● Records provided
******************************

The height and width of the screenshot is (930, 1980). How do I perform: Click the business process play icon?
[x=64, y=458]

******************************

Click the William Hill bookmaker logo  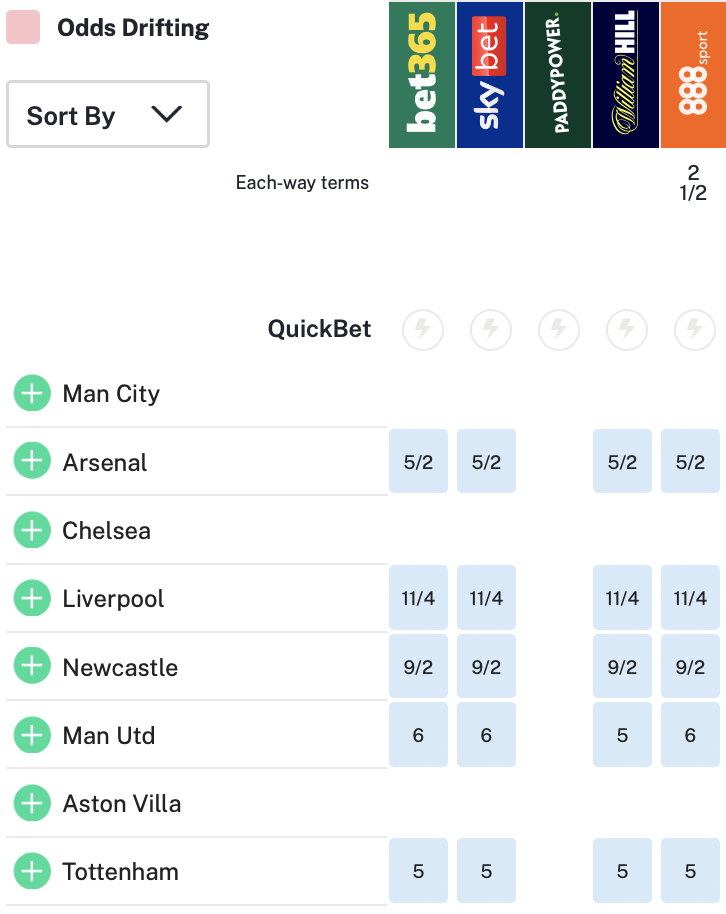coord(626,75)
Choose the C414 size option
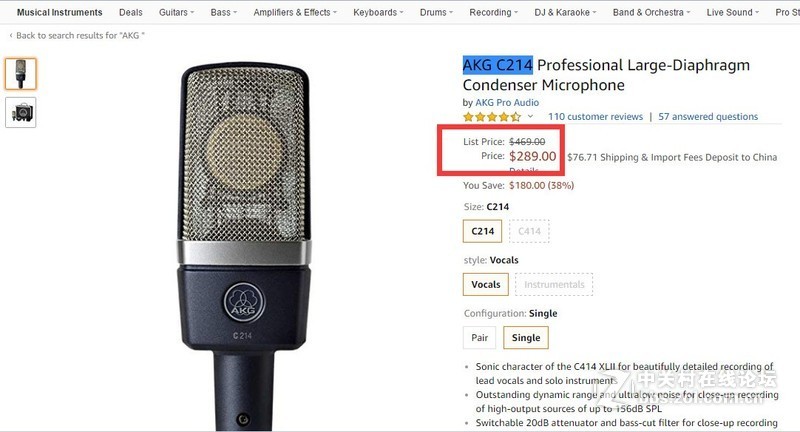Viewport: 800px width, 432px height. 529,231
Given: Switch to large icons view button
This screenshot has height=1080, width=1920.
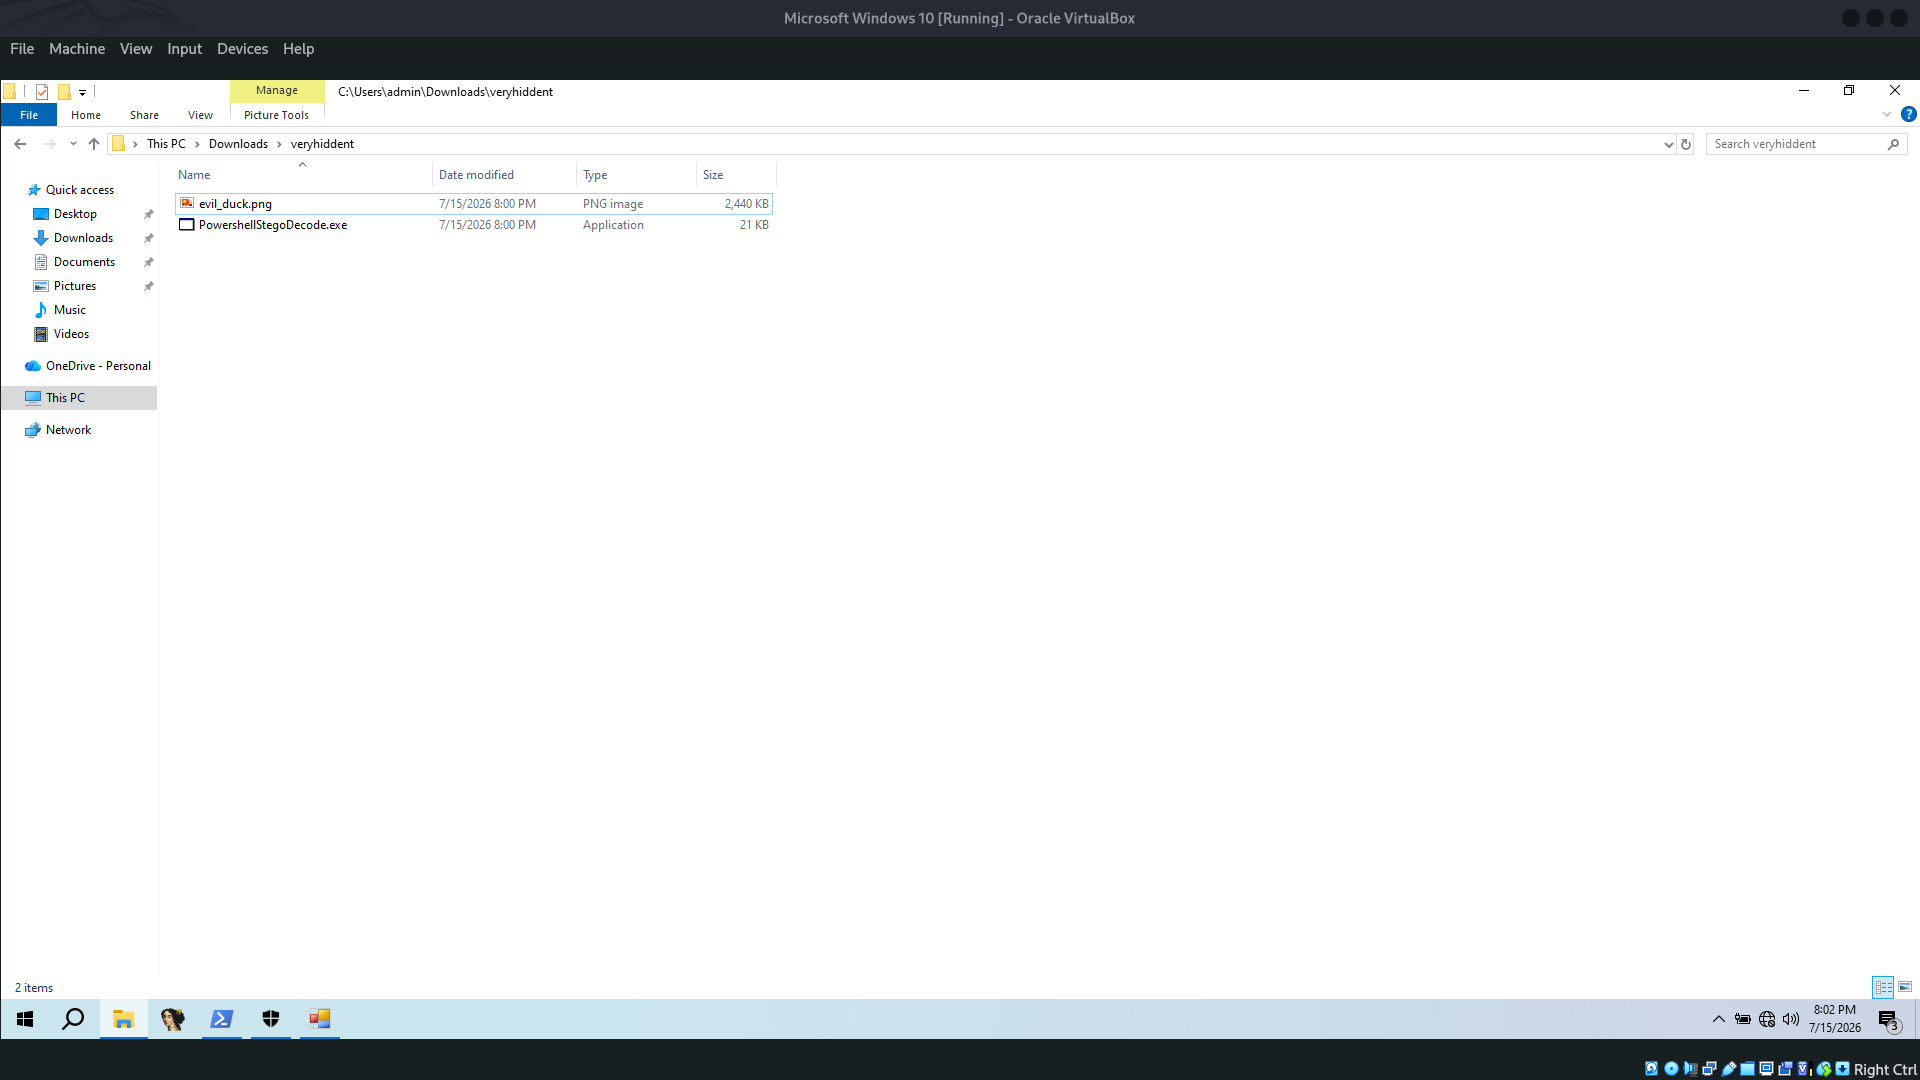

******************************

● Task details
Would you transcribe the lines above exactly, going from the line bearing "Choose the C414 size option" through the line bearing "This screenshot has height=1080, width=1920.", and drop the pictures from the copy?

● Exercise response
Choose the C414 size option
Viewport: 800px width, 432px height. 529,231
Given: Switch to large icons view button
This screenshot has height=1080, width=1920.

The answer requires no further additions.